INFORMATION PROVIDED: Begin

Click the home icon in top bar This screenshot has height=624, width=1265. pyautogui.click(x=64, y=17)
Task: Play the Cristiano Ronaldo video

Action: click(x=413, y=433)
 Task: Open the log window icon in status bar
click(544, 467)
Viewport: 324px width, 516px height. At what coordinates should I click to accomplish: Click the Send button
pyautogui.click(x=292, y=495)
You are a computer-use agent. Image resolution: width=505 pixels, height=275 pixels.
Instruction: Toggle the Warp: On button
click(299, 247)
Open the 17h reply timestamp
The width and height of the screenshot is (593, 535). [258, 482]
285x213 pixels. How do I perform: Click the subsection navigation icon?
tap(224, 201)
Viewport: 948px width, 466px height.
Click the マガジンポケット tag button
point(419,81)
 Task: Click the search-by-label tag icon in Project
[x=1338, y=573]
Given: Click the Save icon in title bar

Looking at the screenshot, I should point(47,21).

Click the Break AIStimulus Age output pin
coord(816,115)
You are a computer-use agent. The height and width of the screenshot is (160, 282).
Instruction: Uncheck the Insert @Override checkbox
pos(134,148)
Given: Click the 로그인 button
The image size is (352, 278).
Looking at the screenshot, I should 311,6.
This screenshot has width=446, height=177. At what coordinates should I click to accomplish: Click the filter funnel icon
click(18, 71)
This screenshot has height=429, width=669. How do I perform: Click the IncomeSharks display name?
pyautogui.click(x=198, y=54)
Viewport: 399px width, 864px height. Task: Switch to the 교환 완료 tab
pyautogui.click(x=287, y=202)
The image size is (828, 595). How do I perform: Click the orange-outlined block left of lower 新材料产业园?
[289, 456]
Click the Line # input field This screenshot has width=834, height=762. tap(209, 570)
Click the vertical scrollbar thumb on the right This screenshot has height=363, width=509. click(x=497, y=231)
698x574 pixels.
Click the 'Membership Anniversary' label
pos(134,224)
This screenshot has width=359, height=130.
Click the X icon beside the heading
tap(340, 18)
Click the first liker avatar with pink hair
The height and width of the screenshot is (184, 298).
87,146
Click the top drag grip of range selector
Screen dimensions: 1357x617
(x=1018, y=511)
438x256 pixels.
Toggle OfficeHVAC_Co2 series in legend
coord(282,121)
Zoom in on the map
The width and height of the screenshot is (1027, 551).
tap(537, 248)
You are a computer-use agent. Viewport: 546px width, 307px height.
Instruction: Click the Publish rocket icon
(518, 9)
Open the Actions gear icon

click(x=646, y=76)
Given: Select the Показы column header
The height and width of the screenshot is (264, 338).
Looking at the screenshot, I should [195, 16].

INFORMATION PROVIDED: End

When you reach the line that contains "You are a computer-use agent. Image", stop; that line and every line before it, from the very first line of the data, should be restated word for word.

• SOLUTION FOR THIS TASK
Click the home icon in top bar This screenshot has height=624, width=1265. pyautogui.click(x=64, y=17)
Task: Play the Cristiano Ronaldo video

Action: click(x=413, y=433)
 Task: Open the log window icon in status bar
click(544, 467)
Viewport: 324px width, 516px height. At what coordinates should I click to accomplish: Click the Send button
pyautogui.click(x=292, y=495)
You are a computer-use agent. Image resolution: width=505 pixels, height=275 pixels.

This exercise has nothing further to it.